De plus, lorsque les pays voient leurs capacités à lever des revenus diminuées – du fait que les multinationales ne paient pas le juste montant qu’elles doivent – ​​les gouvernements ont tendance à compenser cette perte en augmentant la pression fiscale sur les petites et moyennes entreprises ou sur les citoyens et les familles (généralement en augmenter les taxes sur les ventes, par exemple la taxe sur la valeur ajoutée – TVA).

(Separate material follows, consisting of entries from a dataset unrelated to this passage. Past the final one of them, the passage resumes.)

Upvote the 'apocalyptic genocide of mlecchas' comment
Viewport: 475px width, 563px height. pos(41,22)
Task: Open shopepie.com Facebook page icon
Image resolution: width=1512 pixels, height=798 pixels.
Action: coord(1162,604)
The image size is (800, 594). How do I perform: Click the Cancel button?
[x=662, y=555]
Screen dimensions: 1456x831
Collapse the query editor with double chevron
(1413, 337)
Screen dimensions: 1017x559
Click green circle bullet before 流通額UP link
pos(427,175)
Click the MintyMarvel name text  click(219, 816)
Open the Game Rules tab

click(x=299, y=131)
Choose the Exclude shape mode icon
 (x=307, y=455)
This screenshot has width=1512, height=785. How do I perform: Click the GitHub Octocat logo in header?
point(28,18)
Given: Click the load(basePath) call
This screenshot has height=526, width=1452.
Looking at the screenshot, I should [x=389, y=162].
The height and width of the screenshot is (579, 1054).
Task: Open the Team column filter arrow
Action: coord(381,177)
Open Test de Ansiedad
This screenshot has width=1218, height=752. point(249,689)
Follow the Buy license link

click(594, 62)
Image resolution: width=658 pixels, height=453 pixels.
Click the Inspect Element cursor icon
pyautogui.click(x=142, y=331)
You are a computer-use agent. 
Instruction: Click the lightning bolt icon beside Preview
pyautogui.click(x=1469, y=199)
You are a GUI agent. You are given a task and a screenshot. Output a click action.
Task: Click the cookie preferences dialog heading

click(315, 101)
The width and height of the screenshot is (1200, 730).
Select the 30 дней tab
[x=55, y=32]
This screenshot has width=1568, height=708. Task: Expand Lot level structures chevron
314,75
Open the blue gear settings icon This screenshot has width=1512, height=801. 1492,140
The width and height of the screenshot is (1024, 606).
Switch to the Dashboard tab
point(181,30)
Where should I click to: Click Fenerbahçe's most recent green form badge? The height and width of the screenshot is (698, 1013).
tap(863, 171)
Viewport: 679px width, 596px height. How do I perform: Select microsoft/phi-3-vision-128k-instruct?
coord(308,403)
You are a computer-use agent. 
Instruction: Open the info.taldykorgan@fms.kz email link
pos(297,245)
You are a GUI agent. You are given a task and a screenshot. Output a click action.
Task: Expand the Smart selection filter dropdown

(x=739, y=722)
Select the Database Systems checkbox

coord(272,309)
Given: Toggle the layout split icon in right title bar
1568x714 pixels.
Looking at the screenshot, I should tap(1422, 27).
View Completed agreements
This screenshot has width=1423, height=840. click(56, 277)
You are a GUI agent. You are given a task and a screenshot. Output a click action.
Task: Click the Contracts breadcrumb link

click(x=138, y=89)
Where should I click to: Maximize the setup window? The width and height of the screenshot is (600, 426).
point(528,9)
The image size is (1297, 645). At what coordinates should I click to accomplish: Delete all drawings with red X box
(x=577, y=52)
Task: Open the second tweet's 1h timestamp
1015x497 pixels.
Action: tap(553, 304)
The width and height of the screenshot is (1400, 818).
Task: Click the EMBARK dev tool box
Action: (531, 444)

Ces mesures ont également une dimension de genre, car les femmes sont surreprésentées dans les petites et moyennes entreprises (qui ont moins de possibilités d’échapper à l’impôt) et aux niveaux de salaire les plus bas. Plus le régime fiscal est régressif, plus le fardeau de soutenir les politiques publiques retombera sur les épaules des femmes de manière disproportionnée.

Le 8 mars, alors que nous célébrons la Journée internationale de la femme, lorsque les gouvernements réitèrent leurs engagements sur le thème de l’égalité des genres et des droits des femmes, ce ne serait pas une mauvaise chose de leur rappeler que nous ne pourrons jamais progresser en matière d’égalité des genres, ni garantir les droits des femmes, sans politiques fiscales progressives.

Madeleine Sepúlveda est membre de la Commission indépendante pour la réforme de la fiscalité internationale des entreprises (ICRICT). Auparavant, elle était le Rapporteur spécial des Nations Unies sur l’extrême pauvreté et les droits de l’homme.